Elle s’explique davantage : “Avant, on reprochait au FLN surtout son système de parti unique, l’absence de liberté, de démocratie, de droits de l’Homme, de droits de la femme, mais la direction du FLN d’aujourd’hui organise la rapine et tend à mettre le pays sous tutelle étrangère.” Zohra Drif-Bitat fait notamment allusion à la loi de finances 2016, mais aussi au nouveau code de l’investissement, lesquels, à son avis, “remettent en cause la souveraineté du pays” et, donc, l’“indépendance nationale”. Elle se rappelle, d’ailleurs, les déclarations de l’actuel secrétaire général du FLN, Amar Saâdani, sur la question des causes sahraouie et palestinienne.
Pour elle, il s’agit d’“une remise en cause du droit des peuples à disposer d’eux-mêmes”, et, donc, d’“une remise en cause des principes fondamentaux et fondateurs du FLN”. Et qu’en est-il de la réaction du bureau politique du FLN qui s’est réuni en urgence, lundi, en l’absence du SG du parti, Amar Saâdani, en vacances à l’étranger ? Zohra Drif-Bitat dit “avoir vaguement parcouru leur communiqué”, mais elle retient que leur message voulait surtout dire “de quoi vous mêlez-vous ?”. Ce qui est, à ses yeux, “un grave précédent”, et avoue être tentée d’“en rire si la situation n’était pas dramatique pour le pays”.

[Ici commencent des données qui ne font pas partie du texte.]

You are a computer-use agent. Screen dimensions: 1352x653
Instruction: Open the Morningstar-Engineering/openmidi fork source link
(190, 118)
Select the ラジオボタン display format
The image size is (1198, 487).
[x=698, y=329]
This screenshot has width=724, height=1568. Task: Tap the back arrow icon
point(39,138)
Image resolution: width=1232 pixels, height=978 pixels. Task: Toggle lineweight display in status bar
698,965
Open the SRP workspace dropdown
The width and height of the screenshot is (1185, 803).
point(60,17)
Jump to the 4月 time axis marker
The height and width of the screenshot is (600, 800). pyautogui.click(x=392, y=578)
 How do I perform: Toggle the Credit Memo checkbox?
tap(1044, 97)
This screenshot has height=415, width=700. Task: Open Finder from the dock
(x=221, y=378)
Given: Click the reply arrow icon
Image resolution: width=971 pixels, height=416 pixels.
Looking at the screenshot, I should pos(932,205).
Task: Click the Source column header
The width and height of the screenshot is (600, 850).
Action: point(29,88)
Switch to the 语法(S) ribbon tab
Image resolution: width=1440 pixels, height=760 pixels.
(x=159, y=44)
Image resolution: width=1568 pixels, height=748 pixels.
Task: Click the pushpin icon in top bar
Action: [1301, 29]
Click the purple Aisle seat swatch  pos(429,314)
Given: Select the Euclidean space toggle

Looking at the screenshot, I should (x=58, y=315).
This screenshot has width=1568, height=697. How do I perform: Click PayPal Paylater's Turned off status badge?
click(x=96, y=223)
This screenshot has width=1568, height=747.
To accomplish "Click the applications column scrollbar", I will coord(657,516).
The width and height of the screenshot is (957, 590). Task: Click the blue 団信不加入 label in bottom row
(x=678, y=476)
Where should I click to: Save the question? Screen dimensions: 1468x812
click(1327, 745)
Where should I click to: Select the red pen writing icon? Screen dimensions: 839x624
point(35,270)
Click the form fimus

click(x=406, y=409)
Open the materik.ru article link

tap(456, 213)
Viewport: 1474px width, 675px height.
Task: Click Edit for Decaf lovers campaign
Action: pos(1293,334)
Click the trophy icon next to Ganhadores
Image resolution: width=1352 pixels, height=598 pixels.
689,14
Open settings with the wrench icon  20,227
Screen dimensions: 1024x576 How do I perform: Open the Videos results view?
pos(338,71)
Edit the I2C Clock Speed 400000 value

Cependant, en réponse aux membres du bureau politique du FLN qui avaient souligné que les 14 moudjahidine signataires de l’appel ne sont pas militants dans le parti, elle rappelle “deux choses fondamentales”. D’abord, que “tous les Algériens ont le droit de se mêler de ce qu’il advient du FLN qui représente un patrimoine collectif et national”. Ensuite, que “plus que tout autre, les moudjahidine ont non seulement le droit mais aussi le devoir de s’en mêler, pour la simple raison qu’ils sont les fondateurs du FLN”. Et que la direction du FLN version Saâdani s’offusque aujourd’hui de l’appel des “14”, cela prouve, aux yeux de Zohra Drif-Bitat, “leur nature d’usurpateurs et de détourneurs”. Mais, peut-être, se pose-t-elle, enfin, la question que “cela fait partie du processus en cours de privatisation de l’État ?” Une chose est certaine, conclut-elle : “Il y a une appropriation des biens et du patrimoine des Algériens, y compris de ses instruments historiques de combat pour la libération.”